>>>
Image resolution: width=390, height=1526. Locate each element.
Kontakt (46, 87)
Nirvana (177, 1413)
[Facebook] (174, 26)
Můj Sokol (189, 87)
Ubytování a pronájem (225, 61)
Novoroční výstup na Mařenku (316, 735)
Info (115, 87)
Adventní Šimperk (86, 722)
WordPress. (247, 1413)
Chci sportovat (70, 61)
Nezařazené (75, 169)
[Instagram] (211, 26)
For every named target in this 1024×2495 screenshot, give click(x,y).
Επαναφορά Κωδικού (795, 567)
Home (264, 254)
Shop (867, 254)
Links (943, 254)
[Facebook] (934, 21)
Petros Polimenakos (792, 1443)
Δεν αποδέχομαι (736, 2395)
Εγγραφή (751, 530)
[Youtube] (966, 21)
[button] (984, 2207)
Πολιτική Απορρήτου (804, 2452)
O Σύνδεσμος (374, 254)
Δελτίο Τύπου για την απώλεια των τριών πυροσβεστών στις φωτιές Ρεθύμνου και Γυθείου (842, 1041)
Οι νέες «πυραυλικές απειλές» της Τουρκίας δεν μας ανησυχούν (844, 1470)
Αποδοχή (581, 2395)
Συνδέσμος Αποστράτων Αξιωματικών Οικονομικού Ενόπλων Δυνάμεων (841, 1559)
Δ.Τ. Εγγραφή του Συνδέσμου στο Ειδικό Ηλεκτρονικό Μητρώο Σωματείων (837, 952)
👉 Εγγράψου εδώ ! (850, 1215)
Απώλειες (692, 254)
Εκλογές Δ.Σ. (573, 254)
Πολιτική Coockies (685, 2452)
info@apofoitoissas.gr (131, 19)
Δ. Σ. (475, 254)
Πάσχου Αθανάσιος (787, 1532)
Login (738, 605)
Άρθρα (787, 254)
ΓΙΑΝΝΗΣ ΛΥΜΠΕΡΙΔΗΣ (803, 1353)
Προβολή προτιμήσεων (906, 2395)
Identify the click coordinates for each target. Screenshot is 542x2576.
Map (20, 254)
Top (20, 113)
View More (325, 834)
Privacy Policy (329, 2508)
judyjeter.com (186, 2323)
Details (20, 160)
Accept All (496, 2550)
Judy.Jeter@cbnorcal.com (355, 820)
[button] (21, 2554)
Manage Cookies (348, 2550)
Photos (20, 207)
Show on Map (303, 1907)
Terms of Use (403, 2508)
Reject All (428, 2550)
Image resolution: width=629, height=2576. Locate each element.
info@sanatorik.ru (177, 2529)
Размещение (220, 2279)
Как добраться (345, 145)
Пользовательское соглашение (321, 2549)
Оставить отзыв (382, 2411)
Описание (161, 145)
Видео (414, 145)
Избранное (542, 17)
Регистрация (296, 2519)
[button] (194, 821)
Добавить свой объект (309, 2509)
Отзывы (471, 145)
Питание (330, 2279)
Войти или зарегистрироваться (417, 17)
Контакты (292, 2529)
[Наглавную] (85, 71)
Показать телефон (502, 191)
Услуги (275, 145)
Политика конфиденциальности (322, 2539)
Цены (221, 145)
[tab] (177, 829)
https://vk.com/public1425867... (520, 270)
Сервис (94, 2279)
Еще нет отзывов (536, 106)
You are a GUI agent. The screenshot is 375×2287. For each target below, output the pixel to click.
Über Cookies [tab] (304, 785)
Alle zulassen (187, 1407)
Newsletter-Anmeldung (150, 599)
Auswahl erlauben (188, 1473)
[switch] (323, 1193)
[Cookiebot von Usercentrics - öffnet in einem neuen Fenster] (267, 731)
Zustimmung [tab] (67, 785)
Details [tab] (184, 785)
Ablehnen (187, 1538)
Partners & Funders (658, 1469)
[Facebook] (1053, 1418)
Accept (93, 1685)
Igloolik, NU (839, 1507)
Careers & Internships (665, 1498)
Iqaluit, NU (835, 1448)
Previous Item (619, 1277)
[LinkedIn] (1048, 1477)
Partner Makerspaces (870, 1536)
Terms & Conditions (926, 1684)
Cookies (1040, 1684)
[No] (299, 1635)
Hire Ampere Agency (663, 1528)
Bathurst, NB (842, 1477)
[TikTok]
<<<
Transcribe, exactly and without additions, the lines of the records above, beginning with the line that contains "[Cookiebot von Usercentrics" and ending with the line that contains "Hire Ampere Agency (663, 1528)", both included.

[Cookiebot von Usercentrics - öffnet in einem neuen Fenster] (267, 731)
Zustimmung [tab] (67, 785)
Details [tab] (184, 785)
Ablehnen (187, 1538)
Partners & Funders (658, 1469)
[Facebook] (1053, 1418)
Accept (93, 1685)
Igloolik, NU (839, 1507)
Careers & Internships (665, 1498)
Iqaluit, NU (835, 1448)
Previous Item (619, 1277)
[LinkedIn] (1048, 1477)
Partner Makerspaces (870, 1536)
Terms & Conditions (926, 1684)
Cookies (1040, 1684)
[No] (299, 1635)
Hire Ampere Agency (663, 1528)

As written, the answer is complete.